◆ Required task: Rewrite the part of the records that opens with the line containing "Accetta tutto [button] (901, 302)" and closes with the end of the records, changing "target" to "item" and leaving everything else as it is. Omit the pictures from your answer.

*** Records shown ***

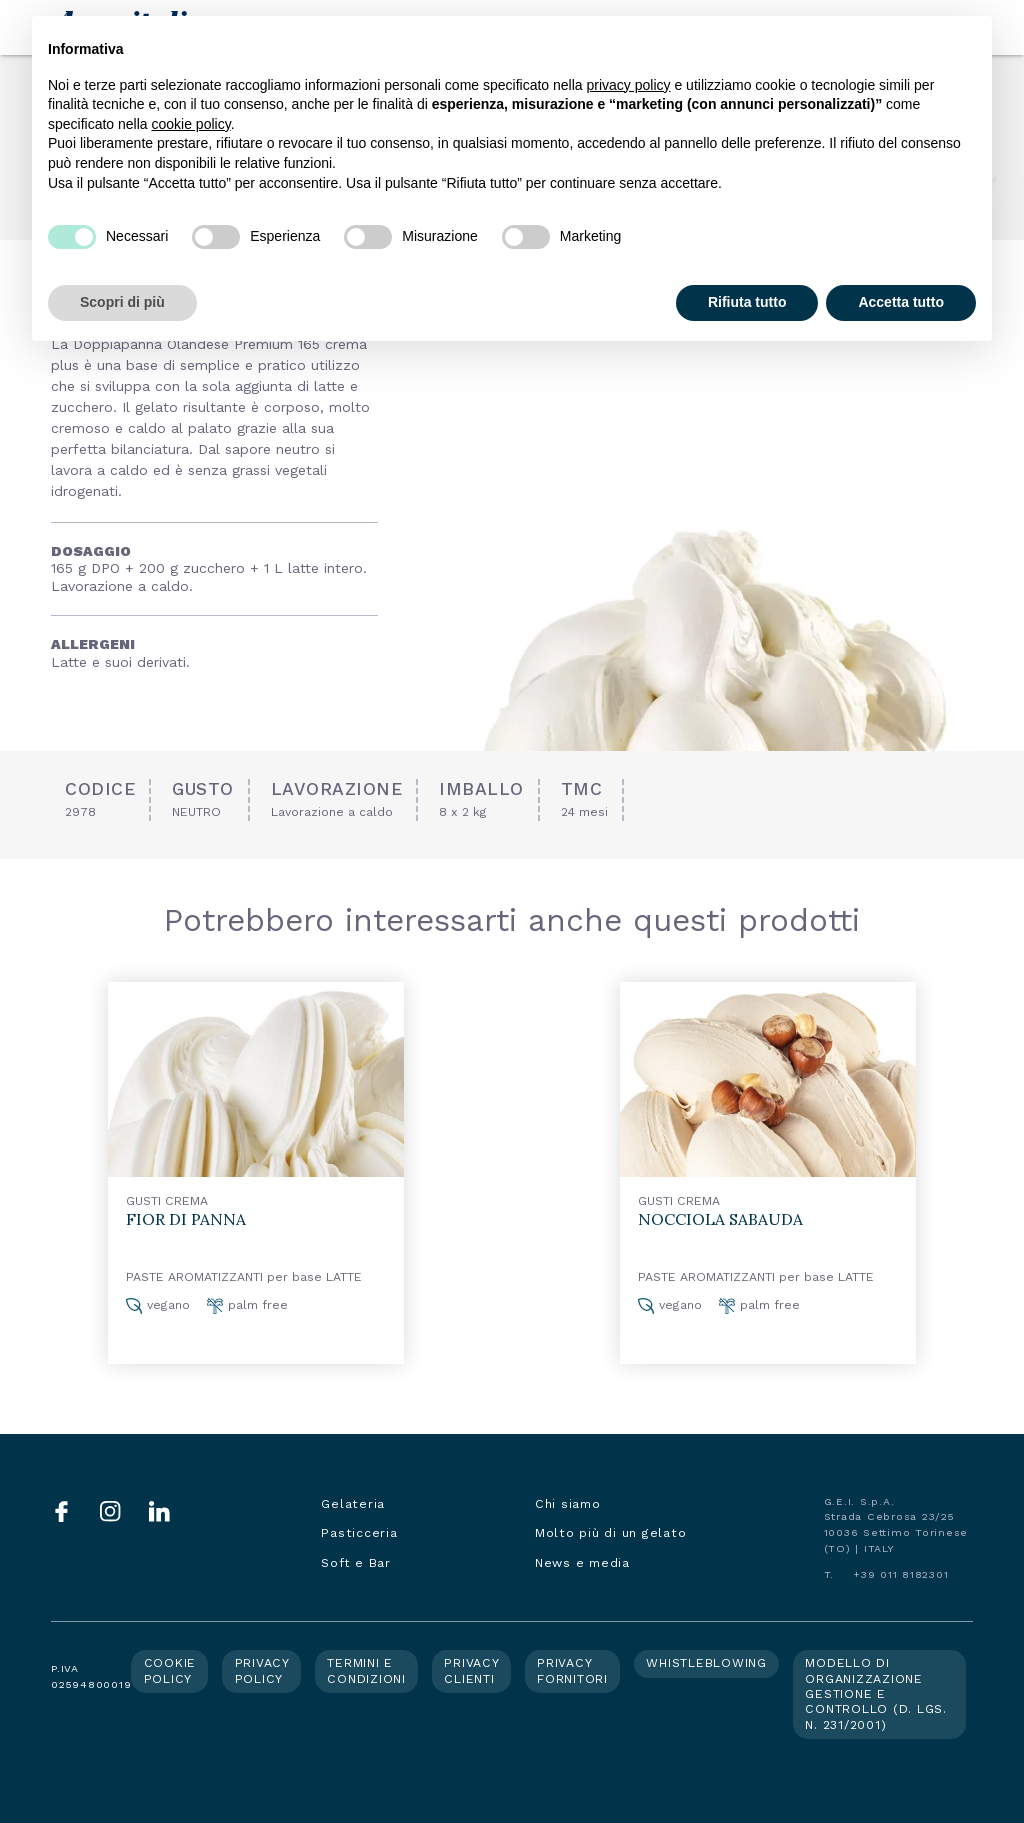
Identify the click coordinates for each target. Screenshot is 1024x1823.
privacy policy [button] (629, 85)
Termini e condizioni (366, 1670)
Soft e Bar (356, 1563)
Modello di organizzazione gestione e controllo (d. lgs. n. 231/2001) (876, 1693)
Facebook (61, 1511)
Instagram (110, 1511)
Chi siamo (568, 1504)
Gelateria (353, 1504)
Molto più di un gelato (611, 1533)
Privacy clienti (471, 1670)
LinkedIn (159, 1511)
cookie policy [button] (191, 124)
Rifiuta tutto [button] (747, 302)
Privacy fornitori (572, 1670)
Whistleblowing (706, 1663)
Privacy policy (262, 1670)
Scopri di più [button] (122, 302)
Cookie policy (170, 1670)
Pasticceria (359, 1533)
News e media (582, 1563)
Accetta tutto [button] (901, 302)
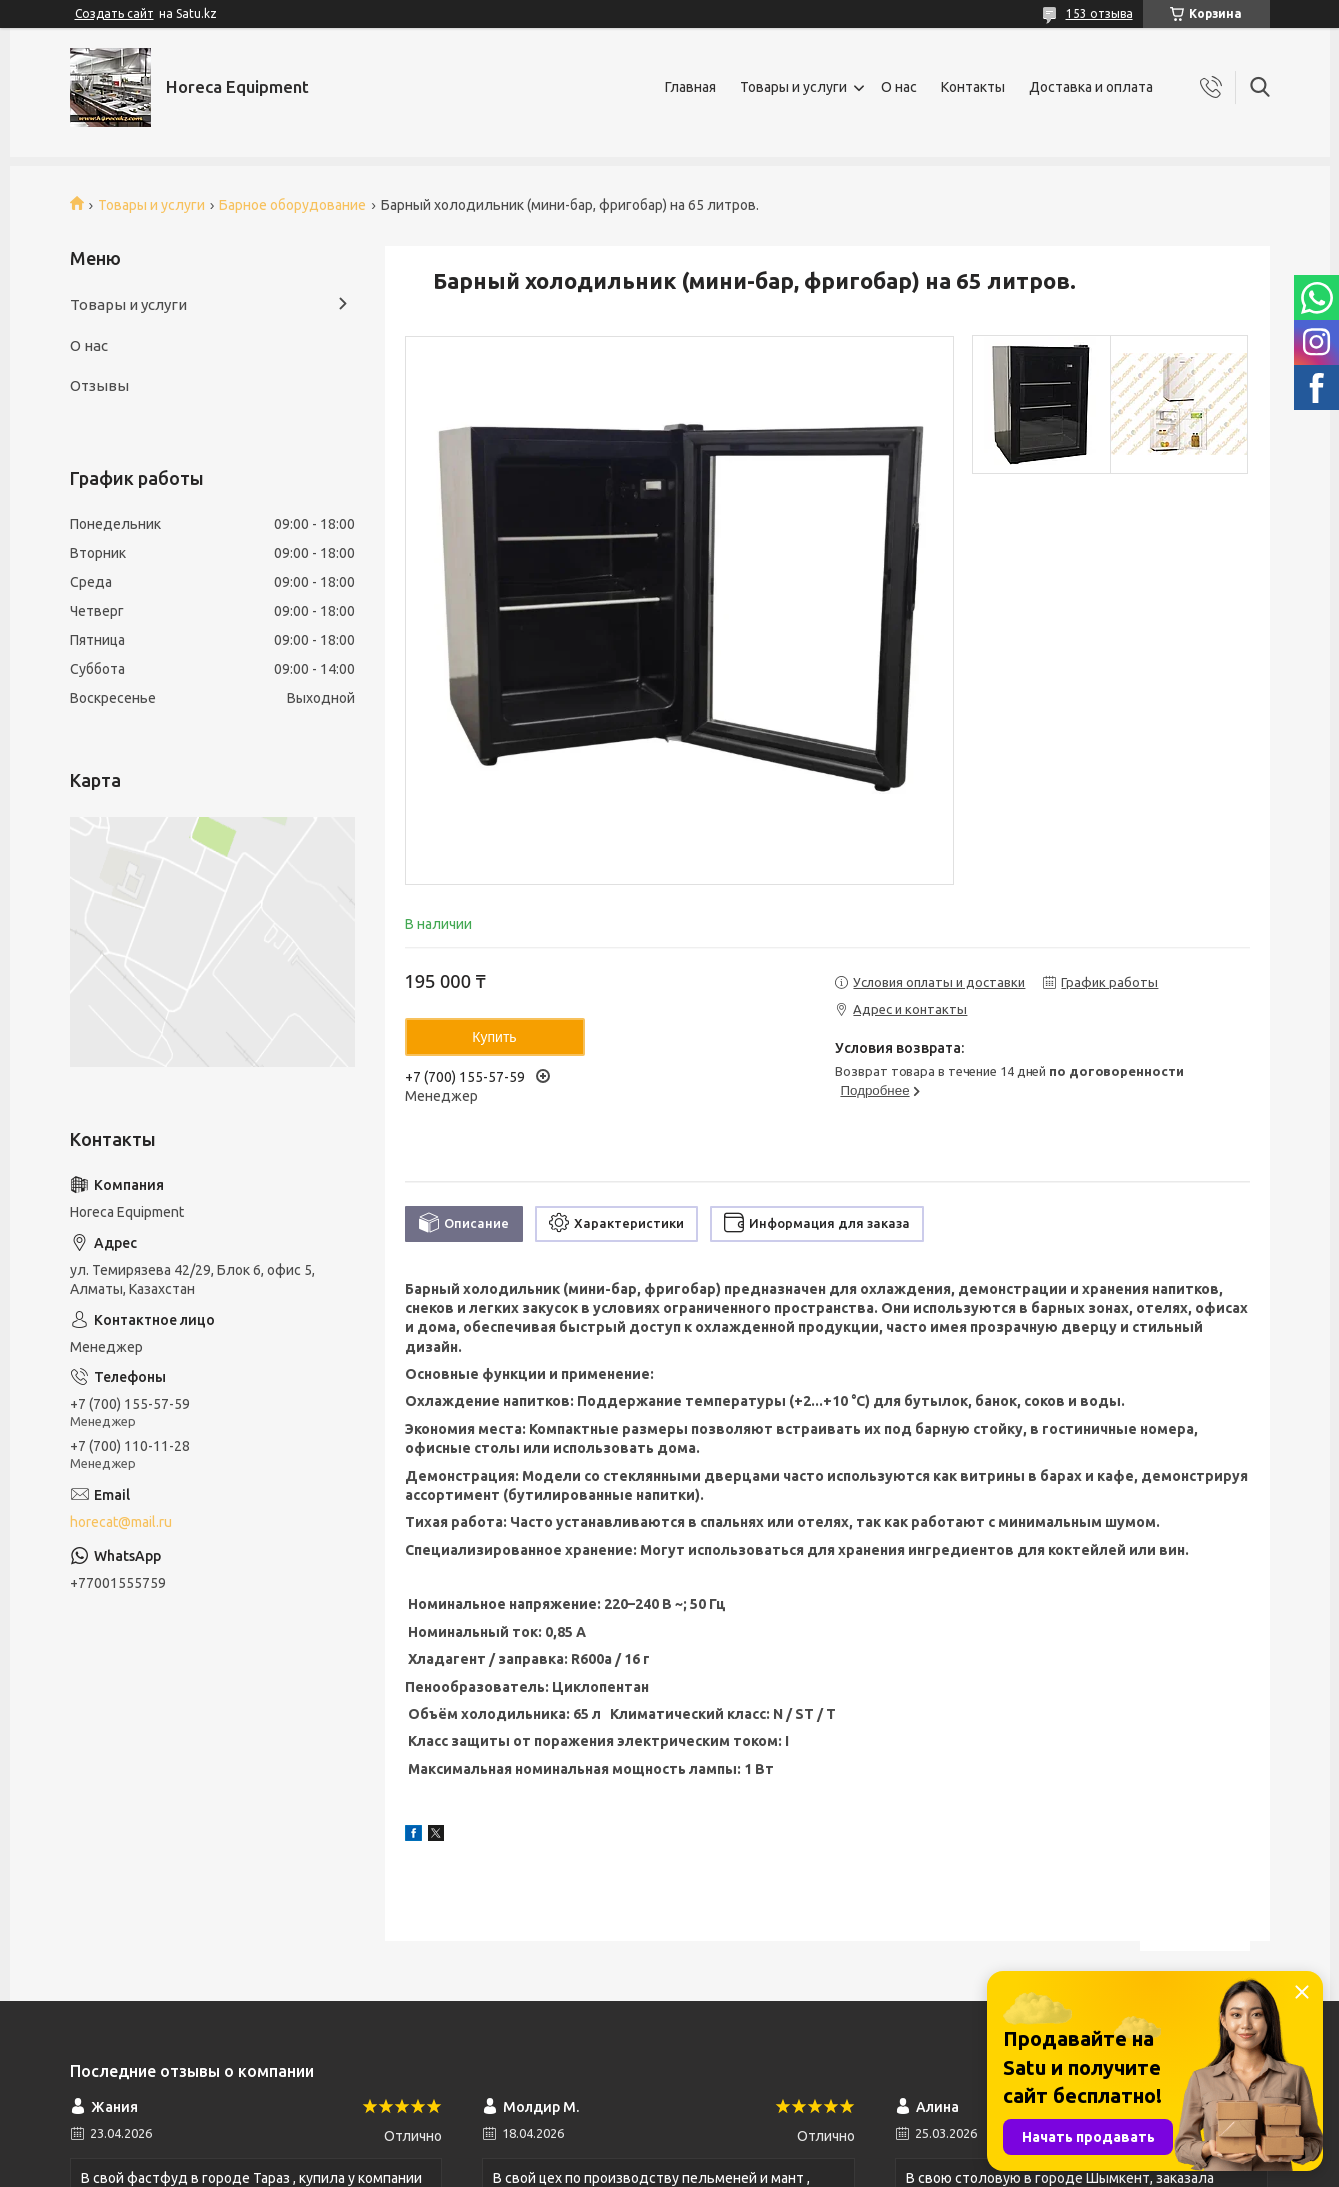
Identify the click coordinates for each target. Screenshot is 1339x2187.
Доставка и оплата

***

◆ Answer in full:
Accetta tutto [button] (901, 302)
Identify the click coordinates for each item. Screenshot is 1339x2187.
Доставка и оплата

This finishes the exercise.